Extend the passage on ancient Mari and the publication of its tablets, starting right after its last sentence.

_QUOTED PASSAGE_
────────────────
Tells such as that of ancient Mari are regularly called “cities,” but this term demands careful qualification, inspired partly by what we know and partly by what we do not. The site of Tell Hariri is enclosed by a mound in the form of an arc that represents about one third of a circle, roughly three to four kilometers from the modern channel of the Euphrates, within the flood plain of the river. Almost all of the cuneiform tablets found at Mari come from the reigns of the kings who ruled there during the last half century of its existence, conventionally dated to the early eighteenth century BCE. Much of what has been discovered within the existing site for that period served royal and ritual purposes: the main administrative palace and a subsidiary palace dominated by the royal harem, various temples, and large residences occupied by key Mari officials. Even after centuries of use, portions of the tell appear never to have been built up, and no proper residential quarters have yet come to light. Future excavations always yield new finds that embarrass those who argue from silence, but at this point, it seems that the “city” of Mari cannot be assumed to have housed a large population within its walls, beyond the significant number who depended directly on the king.
The Texts and Their Publication
The cuneiform texts from Mari reflect this public and royal setting. The overwhelming majority represent the palace archives of Zimri-Lim, the last king of Mari, who inherited significant numbers of tablets from his predecessor, a rival from a completely separate dynasty and region. Most of the texts reflect practical use rather than scribal training, and so we have little classical Mesopotamian literature and few lexical collections or texts from specialized scribal ruminations on divination or incantations. Instead, we find two main types among the roughly 20,000 registered tablets and fragments: administrative documentation reflecting the daily affairs of various palace agencies and an unprecedented collection of letters. The detailed evidence for royal administration by itself would make the archives an important discovery, but it is the royal correspondence that is unique among cuneiform finds. With over 3,000 letters included, the sheer number is remarkable, but it is their range of interest and origin that represents their particular historical value. We have exchanges between kings of Mari and other rulers or towns and thousands of reports from high palace officials, district governors, generals, tribal leaders in royal service, diplomats and envoys on royal missions outside the kingdom, and miscellaneous others. There are letters between officials and even some intercepted enemy messages. Some missives are terse and purely informational, but many are more conversational, sometimes even verbose, to the modern reader’s pleasure. From the sum of them it is possible to glean knowledge of widely diverse aspects of Mesopotamian society, with the advantage of historical coherence. The voices are distinct, but they speak out of a single brief period, in which their varied experiences were ultimately interlocked.
Although most of the Mari tablets were discovered decades ago, their impact has been spread over the years of their gradual publication, so that new evidence continues to become available, as if from recent excavation. Even now, far fewer than half of the Mari documents have been published, and much important material has yet to emerge. There have been two main generations of Mari scholarship, and any use of Mari evidence must give special attention to the more recent work, whether textual or archaeological. After the initial discovery of the tablets in 1934, their publication was entrusted first of all to the venerable Assyriologist Francois Thureau-Dangin, whose leadership soon passed to Georges Dossin. Most of the Mari texts available to the public before 1980 were published by Dossin and his colleagues through a period roughly contemporary with the excavations of Parrot.
────────────────
_RECORDED DATA_
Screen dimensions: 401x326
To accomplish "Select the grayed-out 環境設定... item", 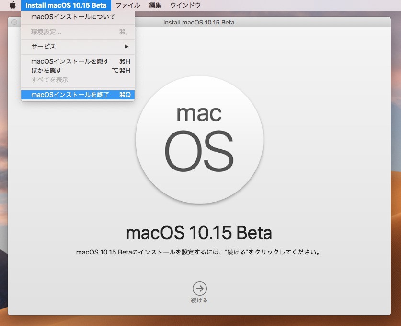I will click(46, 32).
────────────────
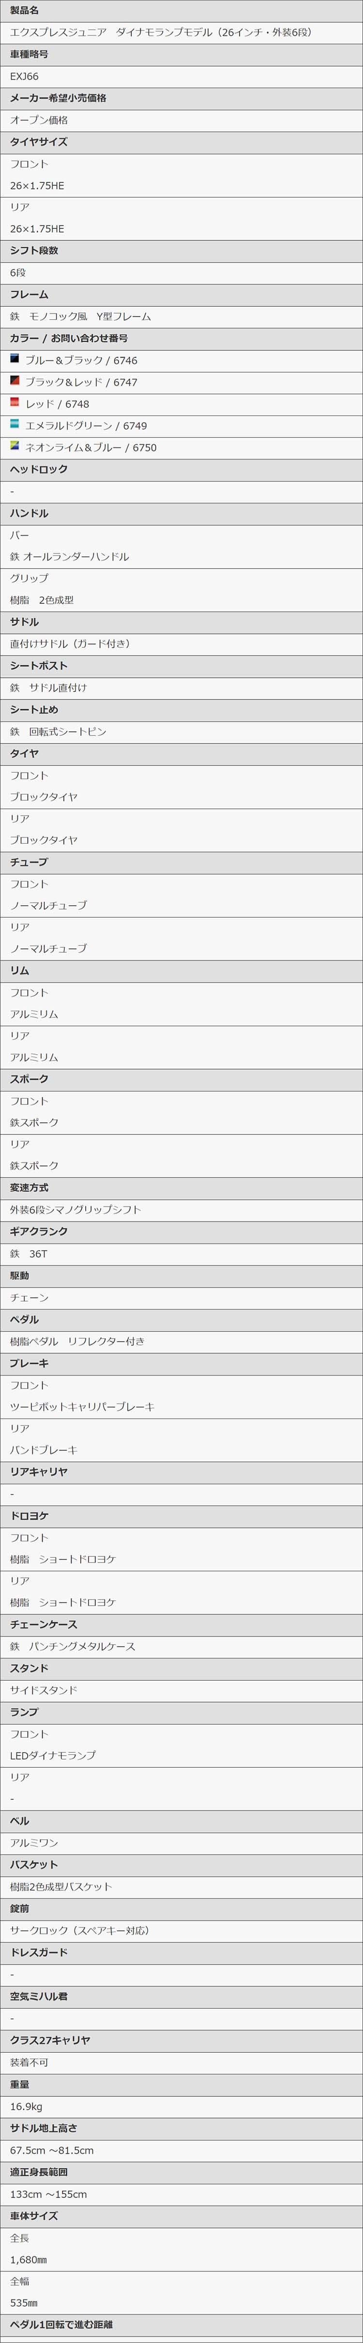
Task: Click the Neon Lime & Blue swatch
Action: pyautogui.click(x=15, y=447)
────────────────
_ANSWER TO THIS EXERCISE_
Impressive as were the tablets made available by 1980, they still represented only a small fraction of the whole, and after a transition aided especially by Maurice Birot, the baton was passed to a younger generation. In 1982, a new research team was formed under Jean-Marie Durand. This change of leadership not only reinvigorated the publication process, but also introduced a completely fresh analytical perspective, driven especially by Durand and Dominique Charpin.
The twenty years of Mari research since the early 1980s have produced a deluge of new texts and interpretive comment, and more evidence awaits publication. Much of this new material has not been digested by the larger circle of Mesopotamian specialists, not to mention scholars outside this field, and one goal of my project is to help extend the impact of the new research.
The published texts themselves are scattered through a variety of venues that reflect the long history of work on them. Early discoveries by Thureau-Dangin and then each team that succeeded him were often presented in individual articles that can be difficult to track down. Dossin initiated thefirst regular series of volumes devoted to Mari texts, entitled Archives Royales de Mari (ARM), which now includes up to volume XXVIII.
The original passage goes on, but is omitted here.